安全模式是HDFS所处的一种特殊状态，在这种状态下，文件系统只接受读数据请求，而不接受删除、修改等变更请求。

在NameNode主节点启动时，HDFS首先进入安全模式，DataNode在启动的时候会向namenode汇报可用的block等状态，当整个系统达到安全标准时，HDFS自动离开安全模式。如果HDFS出于安全模式下，则文件block不能进行任何的副本复制操作，因此达到最小的副本数量要求是基于datanode启动时的状态来判定的，启动时不会再做任何复制（从而达到最小副本数量要求）

2 安全模式的相关配置

当系统满足一些条件时，集群可以离开安全模式。那么我们先看下安全模式的常见配置：

dfs.namenode.replication.min：最小的block副本数，默认值是1，即默认block副本数为1即满足要求；
dfs.namenode.safemode.threshold-pct：副本数达到最小要求的block占系统总block数的百分比，当实际比例超过该配置后，才能离开安全模式（但是还需要其他条件也满足）。默认为0.999f，也就是说符合最小副本数要求的block占比超过99.9%时，并且其他条件也满足才能离开安全模式。如果为小于等于0，则不会等待任何副本达到要求即可离开。如果大于1，则永远处于安全模式。

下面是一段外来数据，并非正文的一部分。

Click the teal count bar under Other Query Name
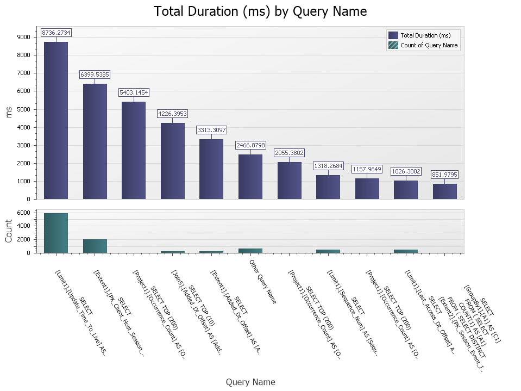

dfs.namenode.safemode.min.datanodes：离开安全模式的最小可用（alive）datanode数量要求，默认为0。也就是即使所有datanode都不可用，仍然可以离开安全模式。
dfs.namenode.safemode.extension：当集群可用block比例，可用datanode都达到要求之后，如果在extension配置的时间段之后依然能满足要求，此时集群才离开安全模式。单位为毫秒，默认为30000，即30s。

综上，离开安全模式需要满足一下条件：

nn的资源情况，如editLog目录的资源情况等，NN的安全模式

后面是BlockManager的安全模式离开方式

满足最小副本要求的block需要达到一定比例；
datanode存活的数量；
满足2、3条件后还要等待一定时间（extension）后看是否持续满足；

3 相关命令

hadoop dfsadmin -safemode <command>

command	功能
get	查看当前状态
enter	进入安全模式
leave	强制离开安全模式
wait	一直等待直到安全模式结束

4 源码

书接上文，namenode在启动时，会在initialize的时候启动公共服务，而在启动公共服务的过程中会对与安全模式相关的参数的初始化，并且有一部分情况会进入安全模式（BlockManageSafeMode）。安全模式的是否进入是在NameNode初始化时的enterState中有一部分(nn的资源情况)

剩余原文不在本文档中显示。